There will be also be a special week in Provence designed for people who use wheelchairs. How great is that?

Go Provence also creates customized, private holidays for four people or more. 

For family members and full-time carers who choose to stay in Provence at the same time, Go Provence will happily arrange accommodation nearby, in the village of Esparron de Verdon. 

Ian and Anna Callen have lived in Provence, near the Gorges du Verdon, since 2007; they have three children. Ian worked previously at The Olive Tree International School in nearby Quinson, teaching photography, horticulture, conservation, biology and astronomy to children with challenging behaviour. There’s a very nice story about him here.

Anna also has a background in teaching children, particularly those with dyslexia and challenging behavior. She formerly worked for the local Tourist Office and knows the area exceedingly well.

Neil has lived in France for 20 years after having worked with special-need kids in the UK and with special-need adults in Malaysia. His training is in social care, epilepsy and Midazolam, safeguarding vulnerable adults and the Mental Capacity Act. Neil is the Go Provence chef and lives near St. Tropez.

All the Go Provence staff are fully bi-lingual (French and English) and experienced and first-aid trained to a Red Cross standard. The facility is registered with a local doctor and nurse and has access to nearby hospitals.

For those interested in an active winter getaway, Go Provence is offering a five-night learn-to-ski holiday in Catalan-speaking Andorra in January. Guests will fly from Gatwick to Toulouse, France on January 8, then travel by mini bus to the beautiful Pyrenean village of Arinsal, set 1467m above sea level. They’ll stay (full board) at the Hotel Solana for five nights, enjoying five days at ski school with fully qualified instructors, ski gear and boarding passes included. Support will be on hand 24/7; the trip is €2090 per person.  The registration deadline for the ski trip is October 24 and it only happens if there are five guests or more. More on the ski trip is here.

Heading into their seventh year with Go Provence, Ian says the team feels enormous pride in what they’ve helped their clients accomplish.

“We love seeing them achieve their goals,” he tells me. “We had a client Ed, a great photographer who had won awards for his work but couldn't find anyone to give him an exhibition. We were able to arrange a show for him in a local restaurant. We had an opening evening, the local press turned up and Ed sold five photos.  As you can imagine, he was a very happy man." 

Just around the time I was writing this, Ian emailed to tell me about his newest offering, a program called Travel Buddies, providing travel planning support and travel companions for a wide range of destinations. And in the months to come, Go Provence plans to add supported backpacking holidays around Europe, a Northern Lights holiday in Sweden and volunteer holidays in developing countries.
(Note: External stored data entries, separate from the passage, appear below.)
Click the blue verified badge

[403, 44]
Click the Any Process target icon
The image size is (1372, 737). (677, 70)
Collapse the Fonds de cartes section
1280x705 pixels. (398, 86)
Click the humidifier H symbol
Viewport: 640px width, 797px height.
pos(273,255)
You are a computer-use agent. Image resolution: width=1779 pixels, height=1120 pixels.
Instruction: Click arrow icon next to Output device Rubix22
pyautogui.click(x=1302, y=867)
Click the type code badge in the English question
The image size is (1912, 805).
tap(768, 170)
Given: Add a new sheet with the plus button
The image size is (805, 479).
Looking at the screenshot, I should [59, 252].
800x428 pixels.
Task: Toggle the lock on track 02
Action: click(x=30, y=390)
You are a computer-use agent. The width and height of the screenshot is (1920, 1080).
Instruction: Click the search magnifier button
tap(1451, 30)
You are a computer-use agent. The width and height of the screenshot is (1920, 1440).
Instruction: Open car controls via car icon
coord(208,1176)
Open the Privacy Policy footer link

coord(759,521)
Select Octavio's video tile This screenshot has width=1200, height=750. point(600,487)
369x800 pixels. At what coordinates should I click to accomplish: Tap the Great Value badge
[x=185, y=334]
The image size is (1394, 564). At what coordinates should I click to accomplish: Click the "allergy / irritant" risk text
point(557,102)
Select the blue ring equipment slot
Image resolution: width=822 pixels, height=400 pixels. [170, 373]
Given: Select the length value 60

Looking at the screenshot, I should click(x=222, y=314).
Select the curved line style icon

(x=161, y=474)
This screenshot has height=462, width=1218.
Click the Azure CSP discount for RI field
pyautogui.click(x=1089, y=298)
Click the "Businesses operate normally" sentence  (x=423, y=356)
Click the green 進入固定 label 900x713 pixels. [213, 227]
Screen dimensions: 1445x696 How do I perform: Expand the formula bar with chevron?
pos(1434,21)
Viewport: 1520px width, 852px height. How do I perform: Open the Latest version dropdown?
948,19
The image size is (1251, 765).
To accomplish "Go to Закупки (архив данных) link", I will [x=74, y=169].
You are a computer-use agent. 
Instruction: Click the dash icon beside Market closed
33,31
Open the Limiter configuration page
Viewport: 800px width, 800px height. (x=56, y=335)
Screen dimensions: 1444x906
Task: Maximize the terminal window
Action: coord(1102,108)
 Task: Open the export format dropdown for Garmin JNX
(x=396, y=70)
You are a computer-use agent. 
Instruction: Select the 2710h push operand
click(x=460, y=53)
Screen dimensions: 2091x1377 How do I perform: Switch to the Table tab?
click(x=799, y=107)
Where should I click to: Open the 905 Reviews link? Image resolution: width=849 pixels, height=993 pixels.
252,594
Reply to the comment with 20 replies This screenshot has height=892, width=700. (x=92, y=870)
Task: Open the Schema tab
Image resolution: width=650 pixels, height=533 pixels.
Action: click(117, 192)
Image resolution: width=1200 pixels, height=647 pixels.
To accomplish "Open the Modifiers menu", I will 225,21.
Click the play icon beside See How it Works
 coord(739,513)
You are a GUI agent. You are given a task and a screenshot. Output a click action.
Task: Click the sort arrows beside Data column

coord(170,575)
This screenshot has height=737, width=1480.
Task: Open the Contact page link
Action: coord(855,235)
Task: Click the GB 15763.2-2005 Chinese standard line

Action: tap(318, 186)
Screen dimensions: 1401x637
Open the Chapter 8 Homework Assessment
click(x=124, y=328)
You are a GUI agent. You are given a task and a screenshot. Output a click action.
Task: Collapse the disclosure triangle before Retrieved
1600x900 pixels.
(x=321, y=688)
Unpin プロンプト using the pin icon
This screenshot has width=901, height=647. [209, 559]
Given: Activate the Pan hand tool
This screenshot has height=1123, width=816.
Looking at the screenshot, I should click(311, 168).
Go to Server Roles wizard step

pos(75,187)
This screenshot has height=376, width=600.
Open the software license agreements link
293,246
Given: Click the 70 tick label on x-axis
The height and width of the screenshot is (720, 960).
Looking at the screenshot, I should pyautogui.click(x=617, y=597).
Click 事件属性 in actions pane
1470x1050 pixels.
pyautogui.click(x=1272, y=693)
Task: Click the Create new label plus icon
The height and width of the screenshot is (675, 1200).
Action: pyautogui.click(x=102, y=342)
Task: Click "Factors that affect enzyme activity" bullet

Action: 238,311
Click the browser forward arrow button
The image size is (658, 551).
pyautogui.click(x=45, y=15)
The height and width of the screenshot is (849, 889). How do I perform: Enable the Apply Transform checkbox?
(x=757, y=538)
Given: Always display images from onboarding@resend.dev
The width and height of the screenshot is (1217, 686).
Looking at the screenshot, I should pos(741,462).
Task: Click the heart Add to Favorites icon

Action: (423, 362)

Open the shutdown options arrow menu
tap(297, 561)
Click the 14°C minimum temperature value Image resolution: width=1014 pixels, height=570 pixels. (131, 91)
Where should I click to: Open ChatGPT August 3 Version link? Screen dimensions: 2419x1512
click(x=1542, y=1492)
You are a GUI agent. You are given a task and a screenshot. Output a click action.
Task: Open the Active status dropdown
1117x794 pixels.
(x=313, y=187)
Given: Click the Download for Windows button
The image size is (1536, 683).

“We want to change the way that people with special needs travel...and increase their opportunities to do the point where access to travel becomes standard,” Ian says. “Travel is so important to ones sense of happiness! A friend of mine, who worked in a hospice sitting with terminally ill people during their last days, once told me that when people looked back at their lives and talked about their regrets, they didn’t mention money or careers. He said that they wished they had spent more time with their family and friends...and that they had traveled more.” 

For more info, photos, mailing list sign-up and other details, visit the website here. Ian also writes a blog about the Gorges du Verdon, which you can see here.

Photos: (1-8) Among the many activities offered to Go Provence clients are kayaking, market shopping, painting, adventure sports, farm visits and photography. (9) In January 2017, the company will host a ski trip to Andorra.  (10-12) Go Provence summer holidays are based in a large country house one kilometer from the village of Moustiers Sainte-Marie, considered among the most beautiful in Provence.  The house was restored in the winter of 2013/14. It has a lovely garden with views over to Moustiers and the breathtaking Gorges du Verdon.